The Nîmes, Grenoble, Annecy, Versailles and Montpelierclubs have been making protective visors, and sourcing ventilators.
In Portugal, Rotarians are ensuring hospitals have the necessary equipment to treat patients. They have been sourcing personal protective equipment for medics, as well as boots, masks, and ventilators.
It’s a similar story in Turkey, where all three districts have been fund-raising to supply medical equipment following talks with hospital administrators.
Thanks to The Rotary Foundation’s decision to allow districts to apply for a maximum $25,000 disaster response grant, with the waiving of a 30% foreign financing requirement for global grants, the districts have found ways to source some of the more expensive equipment, such as ventilators and CT scanners.
District 2420 is working on a $210,000 project to provide CT scanners, District 2430 has funding to supply one hospital with a ventilator, and looking to add more. District 2440 is hoping to fund 10 hospital ventilators.
In Italy, one of the countries worst affected, clubs in District 2080 are raising funds to purchase ventilators and protective gear for overstretched hospitals. They have raised more than $21,000 for protective masks.
Clubs in District 2041 raised funds online to buy protective gear for health workers caring for patients at a 400-bed hospital at Milan’s fairgrounds.
In Spain, another country badly hit by COVID-19, there has been a collective fight with a project launched under the banner of ‘We respond against solitude’.
Rotarians are providing telephone assistance for those living alone, offering advice, guidance, plus a friendly voice on the other end of the line.
Madrid Serrano Rotary in District 2201 has been leading a project to provide hospital equipment. They have been working on a Global Grant for €21,194 ($23,000) supported by Rotary clubs from Milano Arco della Pace (Italy) and Potsdam (Germany), as well as from Rotarians in Arouca (Portugal) and Tokyo-Chuo (Japan).

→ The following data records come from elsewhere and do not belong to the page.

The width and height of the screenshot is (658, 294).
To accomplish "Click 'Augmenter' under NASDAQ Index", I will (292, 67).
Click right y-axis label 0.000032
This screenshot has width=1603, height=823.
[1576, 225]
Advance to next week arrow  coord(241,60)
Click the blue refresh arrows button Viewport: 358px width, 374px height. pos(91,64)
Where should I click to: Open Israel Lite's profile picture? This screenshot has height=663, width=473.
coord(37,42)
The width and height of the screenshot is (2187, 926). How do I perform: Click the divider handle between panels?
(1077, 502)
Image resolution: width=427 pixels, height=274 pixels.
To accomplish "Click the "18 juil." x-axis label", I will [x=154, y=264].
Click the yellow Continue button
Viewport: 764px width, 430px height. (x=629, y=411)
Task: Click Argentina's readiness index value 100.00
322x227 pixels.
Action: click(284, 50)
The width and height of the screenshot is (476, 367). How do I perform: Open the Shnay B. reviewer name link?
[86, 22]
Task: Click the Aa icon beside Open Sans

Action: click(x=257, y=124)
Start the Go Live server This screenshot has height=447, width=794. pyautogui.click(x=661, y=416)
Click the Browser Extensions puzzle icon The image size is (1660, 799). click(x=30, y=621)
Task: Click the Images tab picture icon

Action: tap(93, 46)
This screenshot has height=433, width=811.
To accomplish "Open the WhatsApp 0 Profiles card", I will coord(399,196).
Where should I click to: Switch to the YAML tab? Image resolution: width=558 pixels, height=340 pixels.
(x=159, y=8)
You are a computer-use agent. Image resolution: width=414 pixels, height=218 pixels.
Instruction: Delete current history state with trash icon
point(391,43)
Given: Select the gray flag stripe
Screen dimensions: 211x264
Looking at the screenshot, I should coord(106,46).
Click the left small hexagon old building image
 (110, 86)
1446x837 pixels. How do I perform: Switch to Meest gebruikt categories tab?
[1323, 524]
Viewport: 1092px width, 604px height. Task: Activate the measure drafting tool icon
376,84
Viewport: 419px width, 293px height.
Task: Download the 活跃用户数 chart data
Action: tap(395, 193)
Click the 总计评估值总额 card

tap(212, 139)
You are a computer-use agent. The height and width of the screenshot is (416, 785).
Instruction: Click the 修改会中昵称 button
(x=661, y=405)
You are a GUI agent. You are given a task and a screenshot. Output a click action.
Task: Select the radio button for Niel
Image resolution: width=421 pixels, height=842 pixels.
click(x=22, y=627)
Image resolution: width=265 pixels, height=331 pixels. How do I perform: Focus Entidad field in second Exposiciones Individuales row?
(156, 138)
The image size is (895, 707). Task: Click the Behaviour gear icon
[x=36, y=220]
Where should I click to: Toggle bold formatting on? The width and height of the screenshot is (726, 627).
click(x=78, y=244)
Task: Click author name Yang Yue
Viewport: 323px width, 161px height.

The project is looking to provide the Infanta Leonor, the Puerta de Hierro and Ramón y Cajal hospitals in Madrid with key medical equipment, including surgical masks, face masks, shoe covers and sanitizing lotion.
In Barcelona, a similar project to fund medical equipment has been undertaken by the Tarragona, Reus and Girona Rotary clubs.
The Rotary clubs of Granollers and Vic-Osona have been working together on a digital project sourcing computers for young people so they can study from home.
In Jandaia do Sul, Brazil, Rotarians worked in partnership with a local university to produce hand sanitisers for the population.
The Rotary Club of Itapejara D’Oeste collected cleaning and personal care products from supermarkets which they later donated to those in need.
Three hundred miles away in General Câmara, Rotarians collected one ton of food which was distributed amongst 80 poor families.
Brazilian clubs also provided safety equipment to hospitals and health workers. Members of the Rotary Club of Rolândia-Caviúna made the face masks themselves.
In Hong Kong, Rotary clubs have raised funds, packed medical supplies, and visited public housing to distribute masks and sanitizers.
Rotary clubs in Sri Lanka installed thermometers in airport bathrooms and produced posters to raise awareness about COVID-19 for schools across the country. And in Pakistan, the Rotary Club of Karachi Darakhshan in Sind distributed thousands of masks to people in Karachi.
Korean clubs in District 3700 have donated $155,000 to the Red Cross. Rotary clubs in Nigeria’s Akwa Ibom state conducted a campaign in schools to raise awareness about the threat of the virus.